Gemeinsamer Fraktionsantrag für die Würdigung
Drei Fraktionen – die AfD, Die Teterower und die Unabhängige Teterower Fraktion – haben eine gemeinsame Beschlussvorlage eingereicht, um Kische für seine sportlichen Verdienste zu ehren. In der Begründung wird hervorgehoben, dass der Verteidiger mit seinem Olympiasieg als erster und bis heute einziger Teterower diese Medaille errungen und damit die Stadt überregional bekannt gemacht habe.
Bürgervorsteher Christian Wolter (AfD) betont, dass mit der Ehrenbürgerschaft nicht nur der Olympiaerfolg, sondern das gesamte sportliche Lebenswerk Kisches gewürdigt werden soll. „Seine Karriere ist eng mit der Geschichte unserer Region verbunden“, erklärt Wolter.
Eine außergewöhnliche Fußballkarriere
Gerd Kische absolvierte 63 Länderspiele für die DDR-Nationalmannschaft und war eine zentrale Stütze des Teams, das 1976 in Montreal die Goldmedaille gewann. Zudem gehörte er zur legendären Mannschaft, die bei der WM 1974 die späteren Weltmeister aus der Bundesrepublik mit 1:0 besiegte.
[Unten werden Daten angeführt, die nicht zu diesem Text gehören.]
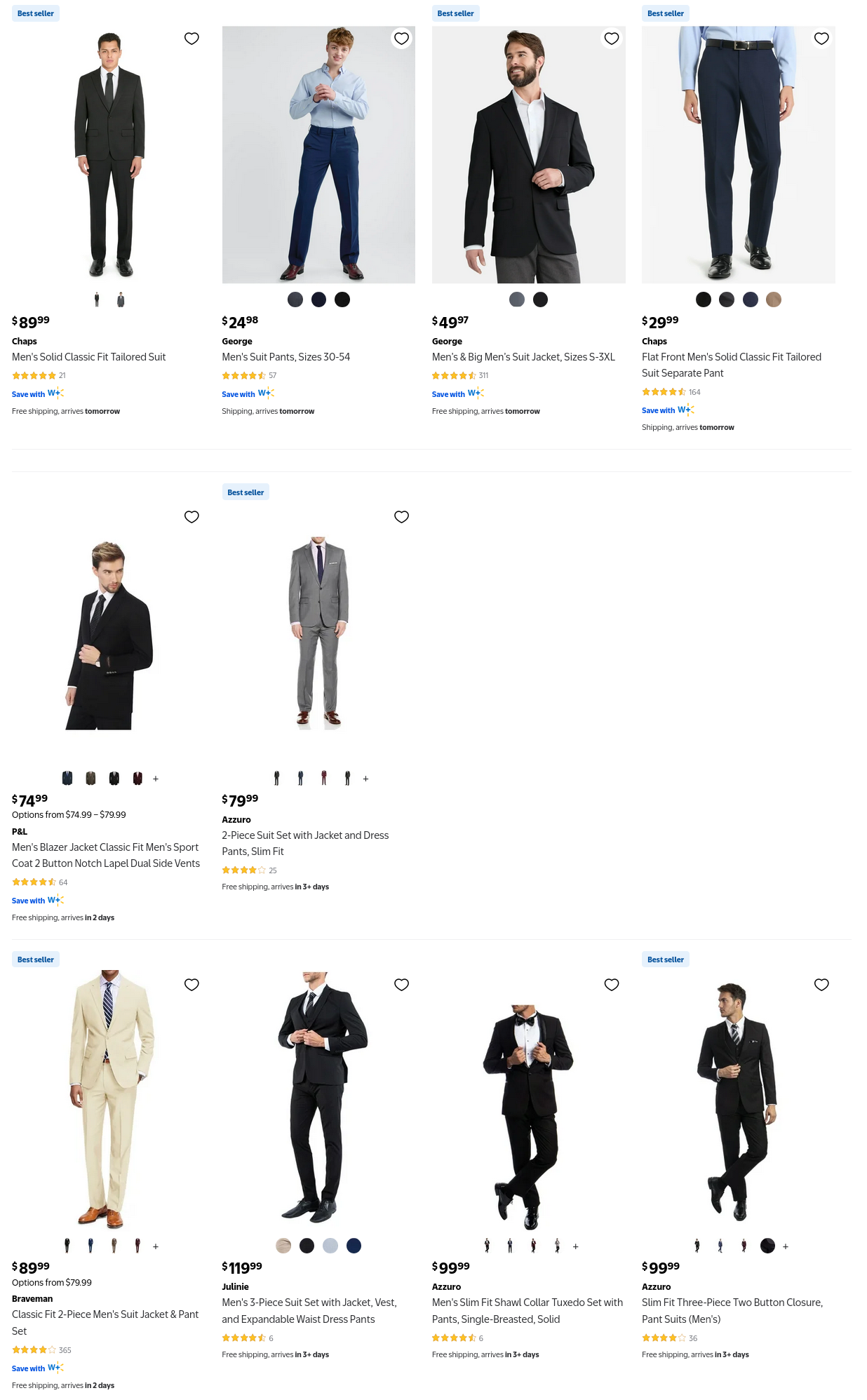Choose navy swatch on Julinie 3-Piece Suit
867x1400 pixels.
[354, 1246]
Viele Jahre lang war Kische Kapitän des FC Hansa Rostock und prägte den Ostseeclub auch nach seiner aktiven Karriere als Manager und Präsident. Die erfolgreiche Zeit der Hanseaten in der ersten Fußball-Bundesliga ist untrennbar mit seinem Namen verbunden.
Ehrenbürgerschaft als seltene Auszeichnung
Sollte die Stadtvertretung dem Antrag zustimmen, würde sich Gerd Kische in einen illustren Kreis von nur sechs Ehrenbürgern einreihen. Zu diesen gehören unter anderem Professor Horst Klinkmann und Johann Heinrich von Thünen. Die letzte Verleihung dieser Auszeichnung erfolgte 1990 an den Bergring-Nestor Willi Peters.
Die Entscheidung über die Ehrenbürgerschaft markiert nicht nur eine späte Würdigung von Kisches sportlichen Leistungen, sondern auch eine Anerkennung seiner Verbundenheit mit der Heimatregion Mecklenburg-Vorpommern. Für viele ältere Bewohner Teterows bleibt der Olympiasieg von 1976 ein unvergessliches Kapitel der Sportgeschichte.